And then how exactly do we turn small memcpys into "regular"
loads/stores?

Thanks again,
Hal
> 3. For char ptrs, not sure that's needed. You would be loading an i8,
> which
> is the type you are asking for, so it doesn't seem necessary.
> 4. I'm not a clang expert by any means, but I briefly spoke with
> Richard
> Smith during the dev meeting and he told me that there are some cases
> involving initialization of unions in C++ that may also need this
> freezing
> load. I don't know the exact details.
> 
> 
> >> On the negative side is that the freezing load is harder to move
> >> around and
> >
> > Why exactly are these harder to move around?
> 
> Because they have an implicit freeze, which is also non-trivial to
> move.
> For example, these freezing loads cannot easily be sank into loops,
> like:
> %v = load %p
> while (...) { use(%v) }
>   =>
> while (...) { %v = load %p; use(%v) }
> 
> The load inside the loop may return a different value for each
> uninitialized/poison bit in each loop iteration, while in the
> original code
> all iterations would see the same value for %v.
> 
> So this load should be reserved for the cases when it's actually
> needed
> only.  For example, in clang, all loads from the program itself
> should use
> the value-wise-poison-load, not this one.
> This load is similar as if we were to make undef yield the same value
> for
> all uses.

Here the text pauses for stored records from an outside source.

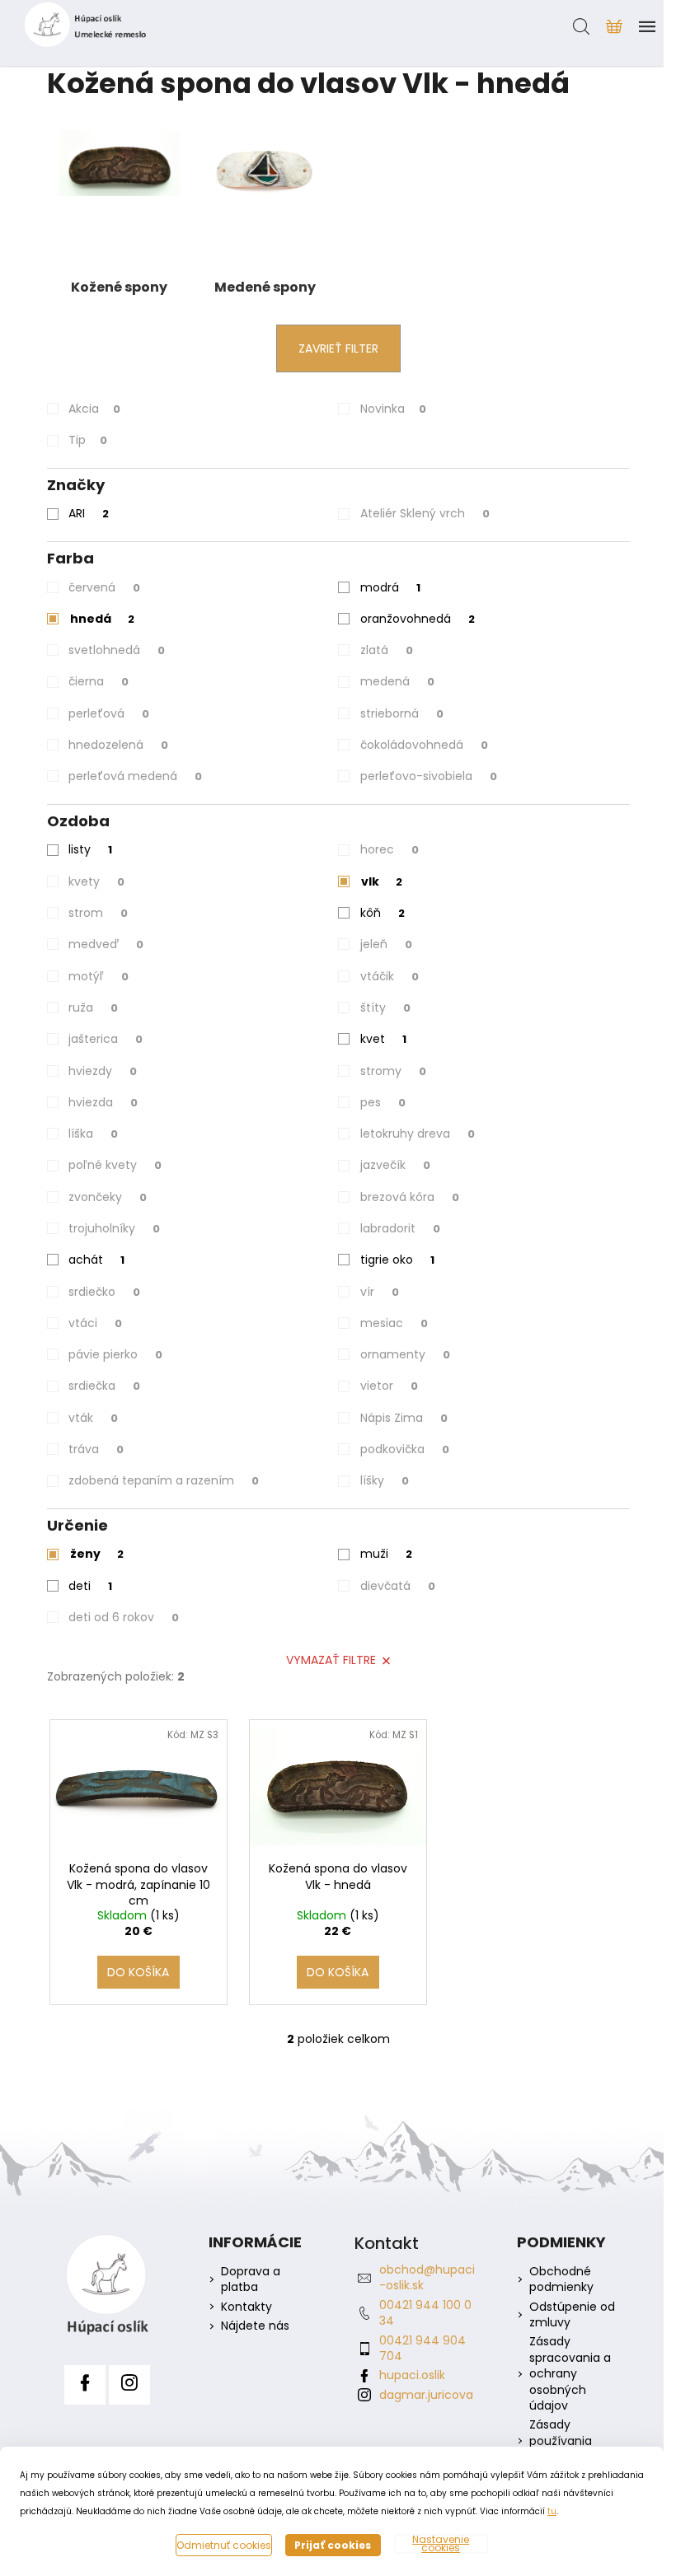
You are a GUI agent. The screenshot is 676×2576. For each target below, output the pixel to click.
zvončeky (107, 1197)
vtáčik (389, 976)
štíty (385, 1007)
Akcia (94, 408)
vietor (389, 1385)
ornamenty (405, 1354)
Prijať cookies (332, 2545)
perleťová (108, 713)
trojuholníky (114, 1228)
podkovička (404, 1449)
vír (379, 1291)
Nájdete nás (255, 2326)
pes (383, 1102)
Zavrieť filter (338, 348)
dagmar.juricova (426, 2395)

Since our load today returns undef for uninitialized
> memory, the
> current load would become pretty much equivalent to the load we are
> proposing.
> (we already established that having undef is not a good idea; this is
> just
> an analogy that will hopefully give some intuition and help
> understanding
> the concept of this new load)
> 
> Nuno
> 
> 
-- 
Hal Finkel
Lead, Compiler Technology and Programming Languages
Leadership Computing Facility
Argonne National Laboratory

Nuno Lopes via llvm-dev

2016-Dec-08 22:16 UTC

head link

[llvm-dev] Killing undef and spreading poison

>> >> I've implemented both semantics in Alive (branches:
newsema2 and
>> >> bitwise-poison2, respectively) and then we run Alive over a
large
>> >> set
>> >> of
>> >> optimizations to see which were ok and which became wrong.
>> >>
>> >> Many optimizations became wrong with either of the bitwise
>> >> semantics.
>> >
>> > To be clear, "wrong" here means that the value resulting
from the
>> > transformation might have more poison bits for some inputs than
the
>> > original value, correct?
>>
>> The vast majority of the examples were of that case, yes.  But we
>> also have
>> a few cases where the transformed expression computes a different
>> value (I
>> don't have a record of these handy, sorry).
>
> Those are just bugs, right?
Well, increasing the number of poison bits would also be considered a bug.
I guess the main issue is that some InstCombine transformations that we 
consider correct today are not under the bitwise poison semantics.  Some of 
these transformations start producing wrong values because poison is not 
propagating enough for us to be able to discard the inputs that trigger 
different output values as "uninteresting".  Bitwise poison semantics
has
too many opportunities to lose poison (e.g., shifting out poison bits, no 
carry in arithmetic instructions, and/or with zero/one bits, etc).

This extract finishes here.